A computer science professor at the University of Quebec (TELUQ).

## 8 thoughts on “Computing the inverse of odd integers”

1. Sam Kramer says:

Interesting article!
Those using C++14 or newer can use the constexpr specifier to evaluate the functions at compile time:

constexpr uint64_t f64(uint64_t x, uint64_t y) {
return y * ( 2 – y * x );
}

constexpr uint64_t findInverse64(uint64_t x) {
uint64_t y = x;
y = f64(x,y);
y = f64(x,y);
y = f64(x,y);
y = f64(x,y);
y = f64(x,y);
return y;
}

1. Daniel Lemire says:

Great!

Does this work with C++11?

1. Sam Kramer says:

C++11 Solution:

constexpr uint64_t rec_f64(uint64_t x, uint64_t y, int n) {
return (n > 0) ? rec_f64(x, f64(x, y), n-1) : f64(x, y);
}

constexpr uint64_t findInverse64(uint64_t x) {
return rec_f64(x, x, 5);
}

See the following blog post to learn why this is necessary:
http://fendrich.se/blog/2012/11/22/compile-time-loops-in-c-plus-plus-11-with-trampolines-and-exponential-recursion/

2. Brian Kessler says:

In terms of applications, this came up for me recently when looking at an algorithm for exact division (remainder known to be zero).

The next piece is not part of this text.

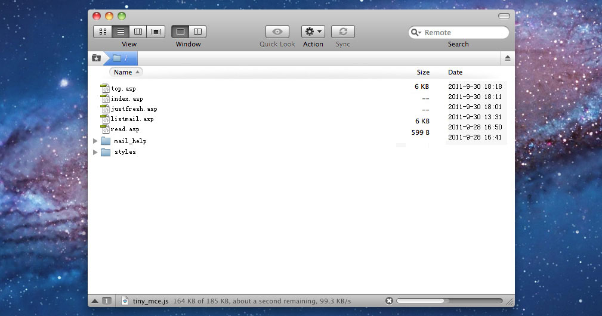Screen dimensions: 602x316
Task: Switch to Cover Flow view
Action: click(156, 32)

You can actually do a little better and get 5 correct starting bits with y = (3 * x) ^ 2 and in that case you also only need 4 iterations for the 64 bit inverse.

That’s according to “personal communication from Montgomery” from this paper: https://arxiv.org/pdf/1303.0328.pdf

3. Albert Chan says:

For older machine, this may be faster to calculate 64-bits inverse:

```static uint32_t inverse32(uint32_t a) { uint32_t x = (3*a) ^ 2; x *= 2 - a * x; x *= 2 - a * x; x *= 2 - a * x; return x; }```

``` ```

```static uint64_t inverse64(uint64_t a) // (a x) mod 2^64 = 1 { uint32_t terms, a0 = a; // a = a1<<32 | a0 uint32_t x0 = inverse32(a0); // a0 x0 = 1 terms = (uint32_t) (a >> 32) * x0; // term a1 x0 terms += ((uint64_t) a0 * x0) >> 32; // term a0 x0 / 2^32 uint32_t x1 = x0 * -terms; // a0 x1 + terms = 0 return (uint64_t) x1 << 32 | x0; // x = a^-1 mod 2^64 } ```

4. Albert Chan says:

Found an old post with formula that trebled bits accuracy per step.
For inverse32(), only 2 steps are needed.

```uint32_t inverse32(uint32_t a) { uint32_t t, x = (3*a) ^ 2; t = a * x - 1; x *= t * t - t + 1; t = a * x - 1; x *= t * t - t + 1; return x; } ```

5. LCR says:

I might be late to the party, but here’s a solution to remove some more cycles by hacking an 8bit approximation with a small table (especially efficient if you have the bextr instruction).

```uint64_t inverse64(uint64_t a) { uint8_t t[] = { 2, 174, 210, 190, 66, 174, 210, 254, 2, 46, 82, 190, 66, 46, 82, 254, }; uint64_t x; x = t[(a>>1)&15] - a; // 8bit precision x *= 2 - a * x; // 16 x *= 2 - a * x; // 32 x *= 2 - a * x; // 64 return x; } ```

1. Daniel Lemire says:

Here’s a solution to remove some more cycles by hacking an 8bit approximation with a small table

It is interesting, but I doubt that it will be much faster.